Now to you question: The answer is quite simple. However, there are several reasons. Any multi-channel image (RGB, YCMK, Multi-spectral, etc) contains N grayscale images, in general.
Historically digital image processing was first applied on - of course - grayscale images because of computational power at that time in the early '80s (I assume here image processing on the first PCs; of course image processing was executed on mainframe computers at NASA, etc. earlier).
In the today's world this is of course no argument anymore. But: In industrial imasge processing usually resource-efficient embedded systems are in use. And therefore, many simple applications are executed on grayscale images.
As a matter of course today we apply colour image processing were necessary!

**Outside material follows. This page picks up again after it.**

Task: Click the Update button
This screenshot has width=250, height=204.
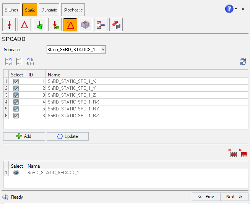Action: point(68,136)
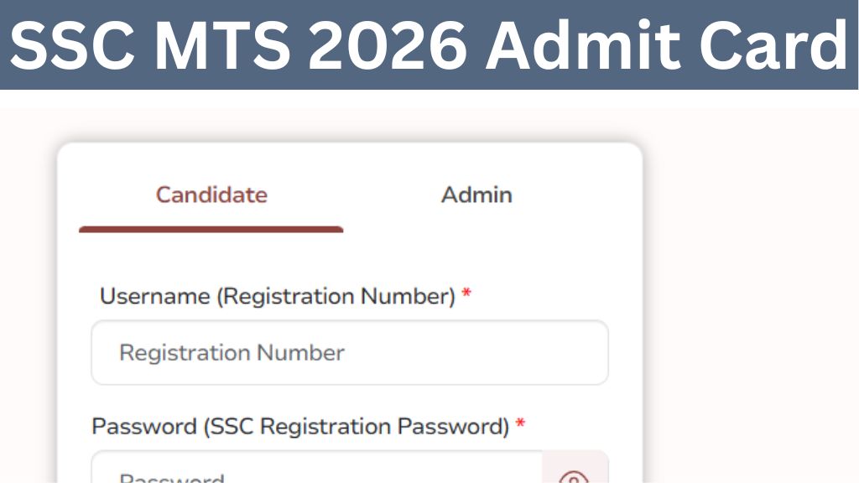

By the way, there are MANY applications where color information will improve your ability to analyze an image. Imagine you had a fruitbowl image and your goal was to count the number of apples, grapes and bananas in the image. In this case, color information is going to make your life much easier! While color can complicate your analysis, that's mostly true if your analysis is indepdent of the color information in the image. In that case, working directly with a gray image is going to give you an advantage. Since RGB can always be down-converted to 1-channel, it's advantageous to get colored images when advantageous. In some instances, you can't get an RGB image (see my previous comment which was downvoted for some reason ...)
When we are looking for patterns and their properties like the form and shape etc. gray level images are sufficient.
Color images are used to distinguish objects whose shape does not matter, but its appearance such as color like satellite images. In the lattest, RGB and other channels (eg infrared) used well by calculating other indices (NDVI, brightness index, etc.).
Because it is a one layer image from 0-255 whereas the RGB have three different layer image. So that is a reason we prefer grey scale image instead of RGB.